● **Given exercise**:
Express the entries starting at the line containing "Screen dimensions: 1204x991" and ending at the line containing "(x=118, y=357)" as a JSON list of strings, one string per line, with blank lines omitted.

● **Target position entries**:

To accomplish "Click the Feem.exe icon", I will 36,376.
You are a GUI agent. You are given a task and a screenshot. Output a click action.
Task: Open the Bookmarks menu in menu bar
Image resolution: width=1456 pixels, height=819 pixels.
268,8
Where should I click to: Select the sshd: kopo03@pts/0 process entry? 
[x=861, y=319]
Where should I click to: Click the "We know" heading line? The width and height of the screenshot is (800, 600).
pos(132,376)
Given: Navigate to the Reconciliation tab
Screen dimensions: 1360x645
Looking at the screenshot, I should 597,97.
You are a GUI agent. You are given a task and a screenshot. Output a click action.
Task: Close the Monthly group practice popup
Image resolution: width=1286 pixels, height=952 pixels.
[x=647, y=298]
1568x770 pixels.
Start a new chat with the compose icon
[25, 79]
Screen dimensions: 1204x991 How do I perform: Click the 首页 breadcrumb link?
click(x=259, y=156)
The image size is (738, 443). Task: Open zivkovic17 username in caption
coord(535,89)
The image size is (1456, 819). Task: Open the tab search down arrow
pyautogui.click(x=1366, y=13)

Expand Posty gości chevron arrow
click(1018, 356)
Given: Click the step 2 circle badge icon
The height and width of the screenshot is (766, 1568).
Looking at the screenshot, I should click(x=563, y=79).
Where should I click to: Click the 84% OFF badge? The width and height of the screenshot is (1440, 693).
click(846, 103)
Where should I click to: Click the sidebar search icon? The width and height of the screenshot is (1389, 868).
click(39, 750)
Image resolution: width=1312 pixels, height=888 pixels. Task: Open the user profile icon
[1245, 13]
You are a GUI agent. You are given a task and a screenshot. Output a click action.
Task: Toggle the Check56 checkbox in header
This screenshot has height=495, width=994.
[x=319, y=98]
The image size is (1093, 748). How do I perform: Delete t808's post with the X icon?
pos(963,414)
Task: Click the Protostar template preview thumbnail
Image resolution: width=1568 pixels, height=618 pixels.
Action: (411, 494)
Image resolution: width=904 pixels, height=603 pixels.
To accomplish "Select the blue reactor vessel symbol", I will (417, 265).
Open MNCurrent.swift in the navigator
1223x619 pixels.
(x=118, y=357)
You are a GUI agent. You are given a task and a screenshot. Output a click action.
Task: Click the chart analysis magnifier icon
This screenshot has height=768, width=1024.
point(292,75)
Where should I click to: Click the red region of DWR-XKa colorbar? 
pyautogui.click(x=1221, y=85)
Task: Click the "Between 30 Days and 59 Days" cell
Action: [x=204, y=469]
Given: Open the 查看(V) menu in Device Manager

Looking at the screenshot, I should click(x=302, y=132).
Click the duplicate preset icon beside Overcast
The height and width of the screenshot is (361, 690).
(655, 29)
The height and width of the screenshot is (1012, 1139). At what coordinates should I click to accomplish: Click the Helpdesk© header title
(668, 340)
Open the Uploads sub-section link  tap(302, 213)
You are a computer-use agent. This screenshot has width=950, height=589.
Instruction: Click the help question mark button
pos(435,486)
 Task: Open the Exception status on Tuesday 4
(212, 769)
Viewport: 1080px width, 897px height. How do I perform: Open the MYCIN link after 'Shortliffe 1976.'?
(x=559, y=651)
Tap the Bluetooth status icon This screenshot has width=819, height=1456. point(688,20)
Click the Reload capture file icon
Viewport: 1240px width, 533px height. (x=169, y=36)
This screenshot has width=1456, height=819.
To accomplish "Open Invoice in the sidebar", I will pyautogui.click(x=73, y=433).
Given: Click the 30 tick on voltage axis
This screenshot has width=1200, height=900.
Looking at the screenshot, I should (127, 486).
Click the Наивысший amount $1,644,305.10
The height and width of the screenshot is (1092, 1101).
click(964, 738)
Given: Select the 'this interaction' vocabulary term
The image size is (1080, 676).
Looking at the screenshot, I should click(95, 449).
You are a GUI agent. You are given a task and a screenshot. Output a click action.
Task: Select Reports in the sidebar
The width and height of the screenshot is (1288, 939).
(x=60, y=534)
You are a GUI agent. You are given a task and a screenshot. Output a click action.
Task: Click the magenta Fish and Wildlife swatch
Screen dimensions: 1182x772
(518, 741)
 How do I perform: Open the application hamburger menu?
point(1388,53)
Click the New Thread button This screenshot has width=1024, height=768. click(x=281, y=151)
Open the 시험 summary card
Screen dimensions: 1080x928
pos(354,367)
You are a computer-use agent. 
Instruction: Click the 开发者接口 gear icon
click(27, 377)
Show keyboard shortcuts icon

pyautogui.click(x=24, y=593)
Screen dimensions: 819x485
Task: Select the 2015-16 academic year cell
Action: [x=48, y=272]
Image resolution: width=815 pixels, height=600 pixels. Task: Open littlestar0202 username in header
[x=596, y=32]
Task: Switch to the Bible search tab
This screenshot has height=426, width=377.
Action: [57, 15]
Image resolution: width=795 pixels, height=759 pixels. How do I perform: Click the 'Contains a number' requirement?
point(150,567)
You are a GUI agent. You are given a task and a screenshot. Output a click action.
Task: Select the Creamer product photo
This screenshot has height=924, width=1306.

● **Answer to the exercise**:
[
  "Screen dimensions: 1204x991 How do I perform: Click the 首页 breadcrumb link?",
  "click(x=259, y=156)",
  "The image size is (738, 443). Task: Open zivkovic17 username in caption",
  "coord(535,89)",
  "The image size is (1456, 819). Task: Open the tab search down arrow",
  "pyautogui.click(x=1366, y=13)",
  "Expand Posty gości chevron arrow",
  "click(1018, 356)",
  "Given: Click the step 2 circle badge icon",
  "The height and width of the screenshot is (766, 1568).",
  "Looking at the screenshot, I should click(x=563, y=79).",
  "Where should I click to: Click the 84% OFF badge? The width and height of the screenshot is (1440, 693).",
  "click(846, 103)",
  "Where should I click to: Click the sidebar search icon? The width and height of the screenshot is (1389, 868).",
  "click(39, 750)",
  "Image resolution: width=1312 pixels, height=888 pixels. Task: Open the user profile icon",
  "[1245, 13]",
  "You are a GUI agent. You are given a task and a screenshot. Output a click action.",
  "Task: Toggle the Check56 checkbox in header",
  "This screenshot has height=495, width=994.",
  "[x=319, y=98]",
  "The image size is (1093, 748). How do I perform: Delete t808's post with the X icon?",
  "pos(963,414)",
  "Task: Click the Protostar template preview thumbnail",
  "Image resolution: width=1568 pixels, height=618 pixels.",
  "Action: (411, 494)",
  "Image resolution: width=904 pixels, height=603 pixels.",
  "To accomplish \"Select the blue reactor vessel symbol\", I will (417, 265).",
  "Open MNCurrent.swift in the navigator",
  "1223x619 pixels.",
  "(x=118, y=357)"
]